Des écrits d’intellectuels sans expérience, de légalistes et non de juristes, et d’idéologues de l’édification nationale versent dans des problèmes de pacte national, de Constitution, de pacte de Taëf et de « confessionnalisme », alors que l’édifice constitutionnel le plus adapté et les législations les plus adéquates sont inefficients à défaut d’une culture constitutionnelle et politique.
Quel est ce peuple ravagé périodiquement par des aventuriers, des politicards et des imposteurs qui menacent la cohésion nationale, la souveraineté et les constantes de la politique étrangère et de la neutralité officielle du Liban dans le cadre de la Ligue arabe ? La prostitution de Libanais dans des rapports régionaux et internationaux est accréditée par des intellectuels sans expérience et des légalistes !

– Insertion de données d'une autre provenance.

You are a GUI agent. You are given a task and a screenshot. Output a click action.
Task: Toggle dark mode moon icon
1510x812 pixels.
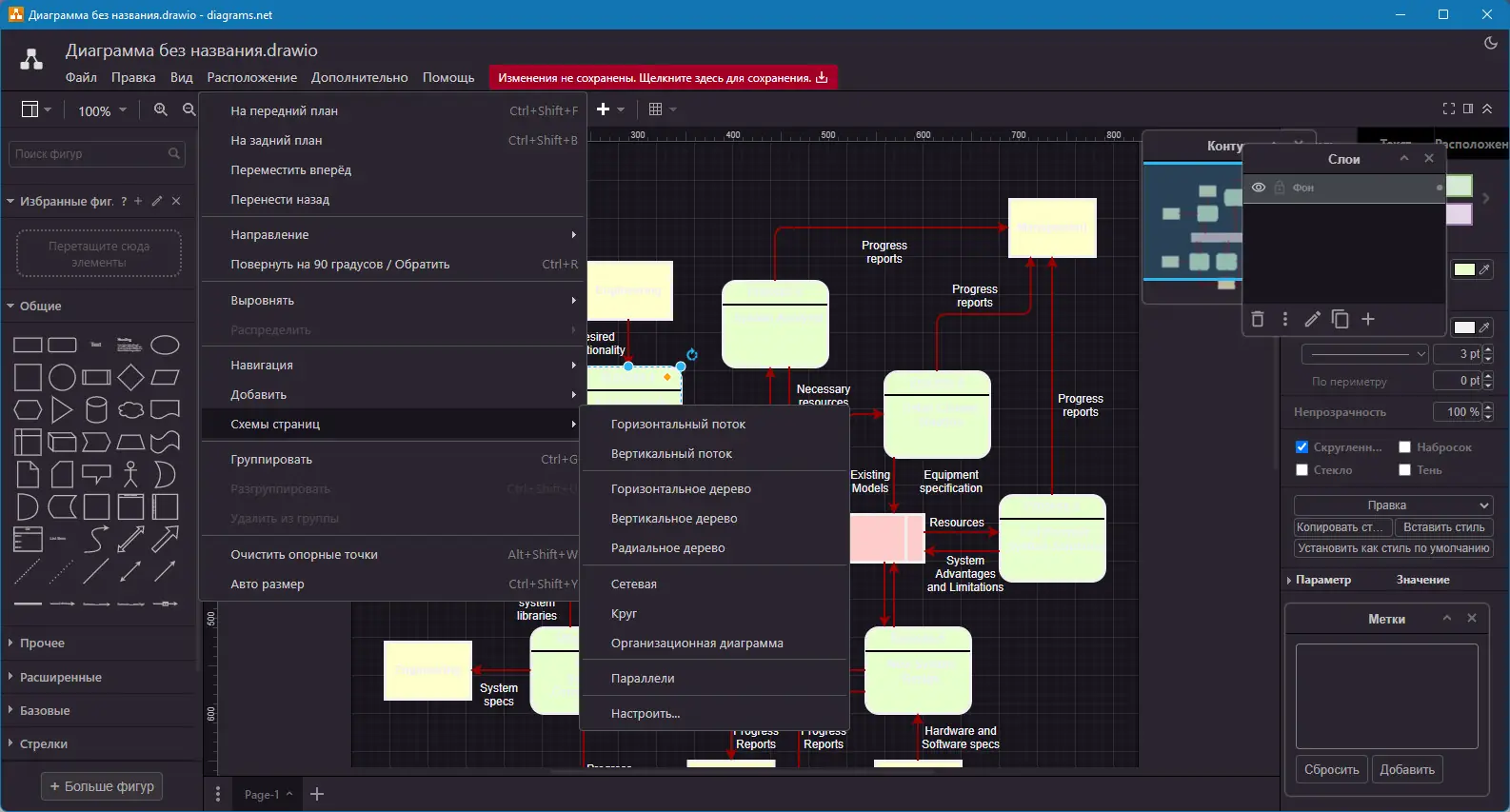tap(1491, 43)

Quel est ce peuple qui évite l’autocritique, accuse toujours les autres, une classe dirigeante dont il est le client le plus subordonné ? D’autres versent dans des explications rabâchées sur l’image de l’autre, le dialogue et le slogan passe-partout du « confessionnalisme ».

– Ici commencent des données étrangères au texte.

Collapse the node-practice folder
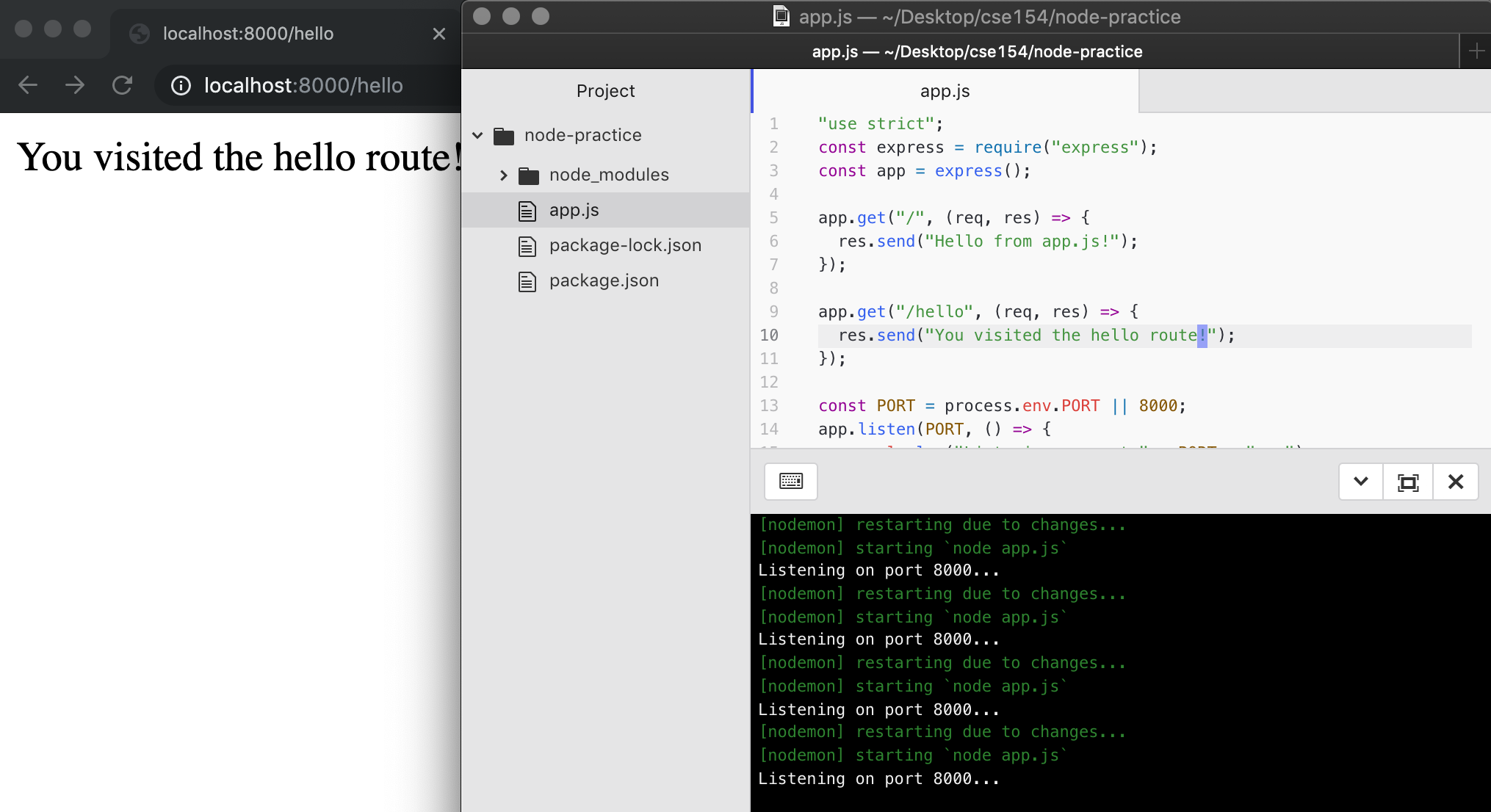1491x812 pixels. (x=478, y=135)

Une mentalité politique libanaise manque d’immunité, au sens médical. Elle est toute prête aux agressions périodiques d’aventuriers et d’imposteurs ! Le peuple libanais va-t-il enfin apprendre, tout comme d’autres peuples qui ont connu des guerres, conflits internes, régionaux et par procuration, dont la Suisse, l’Autriche, l’Irlande du Nord, l’Afrique du Sud…

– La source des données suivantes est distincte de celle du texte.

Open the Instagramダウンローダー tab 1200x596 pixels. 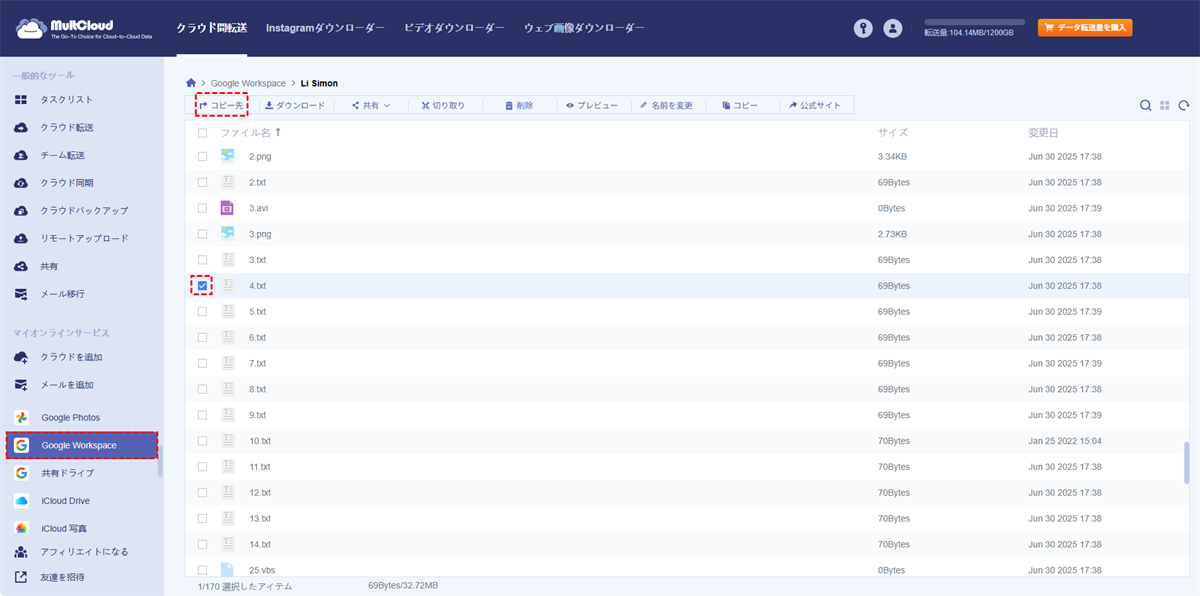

2. Notre aliénation culturelle : trois catégories d’auteurs libanais et étrangers, souvent de bonne foi, constituent désormais un danger majeur pour l’entité libanaise, du fait qu’ils perturbent la légitimité de l’édifice national libanais :
a) Des idéologues de l’édification nationale n’ont pas suivi les études comparatives sur les divers processus d’édification nationale de nations contractuelles ou par des pactes ;
b) Des idéologues de la modernité, eux aussi, n’ont pas suivi des travaux comparatifs internationaux, depuis surtout les années 1970, à propos de la gestion démocratique du pluralisme religieux et culturel dans plus de quarante pays aujourd’hui ;
c) Des légalistes, et non des juristes, et des intellectuels sans expérience ruminent le vocable de « confessionnalisme » ! Il s’agit d’un terme populaire général et non d’un concept, notion ou catégorie juridique. Il s’agit, en vue d’une approche méthodologique et scientifique, de la théorie du pluralisme juridique, de l’autonomie personnelle et de la discrimination positive, aménagements appliqués aujourd’hui dans plus de quarante pays dans des limites et suivant des normes. L’application au Liban en ce qui concerne la discrimination positive ou quota est la pire au monde, avec la bénédiction d’intellectuels et d’idéologues qui répètent : tel est le « régime confessionnel ». Il n’y a pas de « régime » confessionnel ! Le régime constitutionnel libanais est un régime parlementaire pluraliste en théorie constitutionnelle.